A family Bible used by President George Washington for his inauguration, photographed circa 1930.

He supported—and laid the groundwork for—religious freedom

Invoking divinity may have served as a useful political tool to support the birth of a nation, but there’s good evidence that, if Washington believed anything, it was that American citizens should be free to worship however they pleased. As early as 1775, he pushed for religious plurality, tolerance and freedom, ordering his troops not to burn an anti-Catholic effigy of the Pope on Guy Fawkes Night, out of respect to the Catholic church. Later on, he would oppose committing the state to one religion (the Episcopal church), and he publicly decried a tax that would have supported that church, on the grounds of supporting religious freedom.

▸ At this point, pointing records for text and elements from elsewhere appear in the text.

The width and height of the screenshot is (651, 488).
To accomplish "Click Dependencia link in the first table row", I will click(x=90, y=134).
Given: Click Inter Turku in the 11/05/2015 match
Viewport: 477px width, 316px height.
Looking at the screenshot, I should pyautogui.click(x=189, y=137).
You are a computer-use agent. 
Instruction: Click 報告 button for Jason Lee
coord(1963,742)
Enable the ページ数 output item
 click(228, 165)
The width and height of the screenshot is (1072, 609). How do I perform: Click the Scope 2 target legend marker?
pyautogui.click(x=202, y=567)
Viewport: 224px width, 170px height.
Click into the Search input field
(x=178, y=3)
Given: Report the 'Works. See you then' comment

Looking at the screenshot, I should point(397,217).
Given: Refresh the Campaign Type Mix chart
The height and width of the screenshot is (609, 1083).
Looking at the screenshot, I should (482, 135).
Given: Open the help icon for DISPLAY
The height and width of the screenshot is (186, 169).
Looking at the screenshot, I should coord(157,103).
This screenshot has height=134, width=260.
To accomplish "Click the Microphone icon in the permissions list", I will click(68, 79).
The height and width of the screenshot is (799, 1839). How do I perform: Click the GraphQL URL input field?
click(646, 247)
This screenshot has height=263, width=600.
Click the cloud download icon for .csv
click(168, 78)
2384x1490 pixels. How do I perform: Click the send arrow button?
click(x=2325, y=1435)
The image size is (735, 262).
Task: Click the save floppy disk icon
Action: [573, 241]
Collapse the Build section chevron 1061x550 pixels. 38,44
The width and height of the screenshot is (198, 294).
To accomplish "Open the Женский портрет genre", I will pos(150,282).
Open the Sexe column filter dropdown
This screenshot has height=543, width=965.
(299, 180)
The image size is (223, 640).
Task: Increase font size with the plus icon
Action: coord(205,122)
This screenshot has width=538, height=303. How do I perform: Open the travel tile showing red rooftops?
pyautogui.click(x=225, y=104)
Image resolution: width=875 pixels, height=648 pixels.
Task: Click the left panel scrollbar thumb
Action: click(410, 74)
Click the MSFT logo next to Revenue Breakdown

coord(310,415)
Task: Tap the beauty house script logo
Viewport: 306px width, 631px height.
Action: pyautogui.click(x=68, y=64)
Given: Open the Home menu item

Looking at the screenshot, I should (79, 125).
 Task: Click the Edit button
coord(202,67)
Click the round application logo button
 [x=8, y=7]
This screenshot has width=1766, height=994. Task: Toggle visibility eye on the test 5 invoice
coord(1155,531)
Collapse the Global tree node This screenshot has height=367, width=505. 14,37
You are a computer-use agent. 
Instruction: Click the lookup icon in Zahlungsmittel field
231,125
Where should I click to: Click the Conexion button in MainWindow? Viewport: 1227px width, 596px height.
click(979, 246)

On a personal level, Washington took pains to spend time with people of all different religious affiliations, including speaking at synagogues, going to many different kinds of churches and spreading the message that this new country would be against religious persecution in any forms. As he traveled across the country, Washington attended services seemingly indiscriminately at Presbyterian, Quaker, Roman Catholic, Congregationalist, Baptist and Dutch Reformed churches alike. Even when choosing workmen at Mount Vernon in 1784, he was agnostic about their religion, suggesting they could be “Mahometans, Jews, or Christians of any Sect, or they may be Atheists"—so long as they were good at their work.

For the last 25 years of his life, as he sought to manage 13 often recalcitrant colonies, Washington consistently supported the tolerance of different religious traditions, publicly and individually. This, writes historian Mary Thompson, was something he saw as “a unique and basic quality of the new United States.” It was a radical proposition, and one that set the fledgling United States at odds from most other nations.

It may be that we learn the most about Washington’s beliefs by what he doesn’t say—that, in choosing not to promote his own religious creed, he encouraged those around him to respect, engage with and promote the many different faiths of their new American peers.